* [Exercise task]: Can you add 108 to each coordinate value in the stretch from the line containing "Nossa Loja Física (26, 231)" through the last line, then write out every line in that stretch again with its text unchanged and its new coordinates?

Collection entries
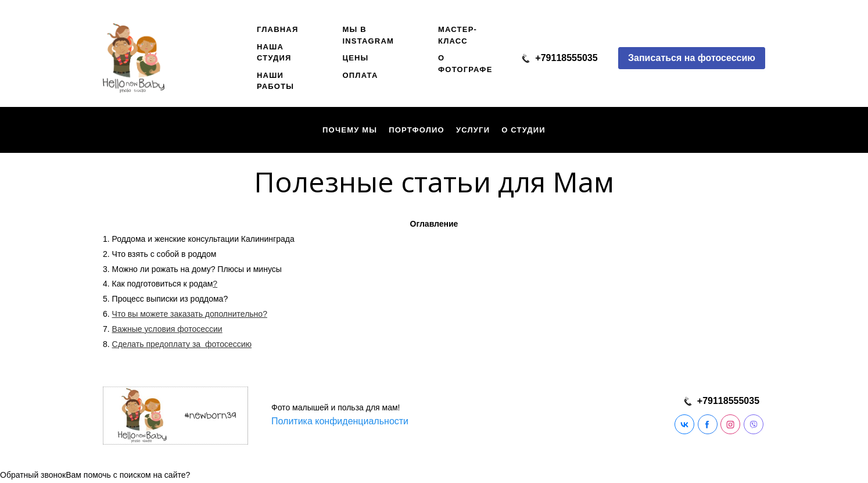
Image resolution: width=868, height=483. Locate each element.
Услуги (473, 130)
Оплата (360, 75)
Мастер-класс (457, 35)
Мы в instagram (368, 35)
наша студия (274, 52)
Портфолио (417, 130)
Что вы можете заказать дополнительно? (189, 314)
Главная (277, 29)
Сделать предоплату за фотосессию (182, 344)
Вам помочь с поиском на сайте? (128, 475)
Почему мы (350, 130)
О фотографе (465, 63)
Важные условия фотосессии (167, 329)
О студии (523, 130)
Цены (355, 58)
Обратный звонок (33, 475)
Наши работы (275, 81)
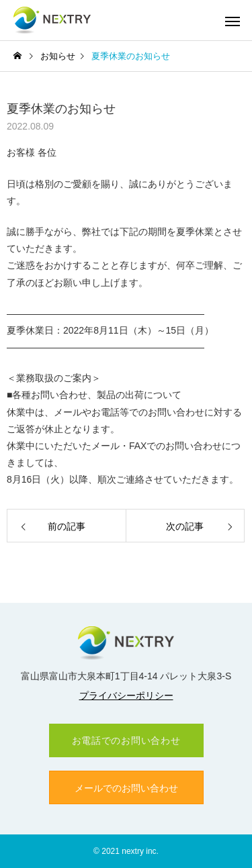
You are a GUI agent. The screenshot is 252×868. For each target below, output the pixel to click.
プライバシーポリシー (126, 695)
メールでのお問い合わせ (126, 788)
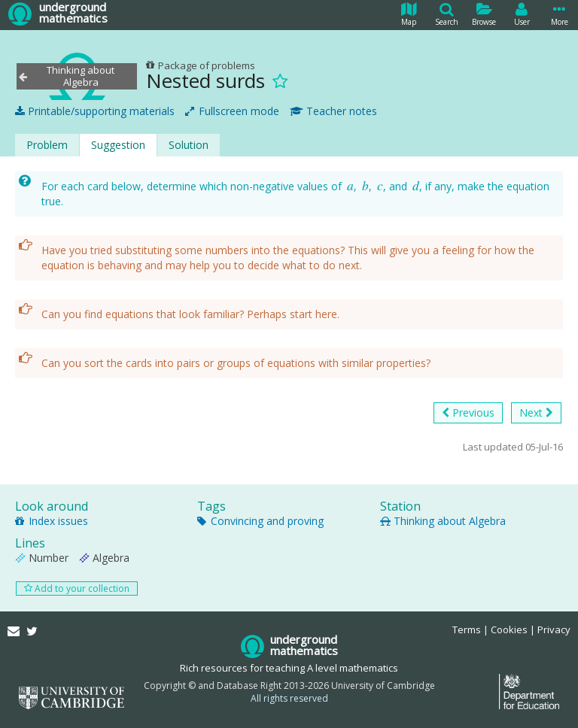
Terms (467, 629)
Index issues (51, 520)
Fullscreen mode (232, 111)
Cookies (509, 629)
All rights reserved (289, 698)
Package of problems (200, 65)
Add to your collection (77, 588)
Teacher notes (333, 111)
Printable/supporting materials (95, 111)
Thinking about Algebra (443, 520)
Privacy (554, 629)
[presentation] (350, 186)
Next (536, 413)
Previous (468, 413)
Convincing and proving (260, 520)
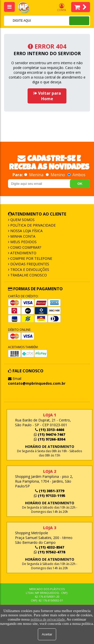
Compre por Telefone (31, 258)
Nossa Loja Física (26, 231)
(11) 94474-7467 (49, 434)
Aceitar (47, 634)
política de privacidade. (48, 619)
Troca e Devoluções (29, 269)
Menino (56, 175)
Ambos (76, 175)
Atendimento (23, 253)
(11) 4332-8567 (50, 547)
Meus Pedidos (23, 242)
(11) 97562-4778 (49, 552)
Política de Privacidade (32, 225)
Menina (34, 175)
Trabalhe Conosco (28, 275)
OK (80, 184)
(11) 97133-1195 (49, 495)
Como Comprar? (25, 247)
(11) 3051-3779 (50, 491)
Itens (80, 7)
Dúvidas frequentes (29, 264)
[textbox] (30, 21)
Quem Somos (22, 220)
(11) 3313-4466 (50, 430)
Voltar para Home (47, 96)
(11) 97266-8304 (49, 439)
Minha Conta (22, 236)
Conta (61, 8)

* [Result]:
Nossa Loja Física (134, 339)
(11) 94474-7467 (157, 542)
Aceitar (155, 742)
política de privacidade. (156, 727)
Troca e Devoluções (137, 377)
Menino (164, 283)
Ambos (184, 283)
Atendimento (131, 361)
(11) 4332-8567 (158, 655)
Meus Pedidos (131, 350)
(11) 97562-4778 (157, 660)
Política de Privacidade (140, 333)
Menina (142, 283)
Trabalhe Conosco (136, 383)
OK (188, 292)
(11) 97133-1195 (157, 603)
Como Comprar? (133, 355)
(11) 3051-3779 (158, 599)
Itens (188, 115)
Dúvidas frequentes (137, 372)
[textbox] (138, 129)
Quem Somos (130, 328)
(11) 3313-4466 (158, 538)
Voltar para Home (155, 204)
(11) 97266-8304 (157, 547)
Minha Conta (130, 344)
Conta (169, 116)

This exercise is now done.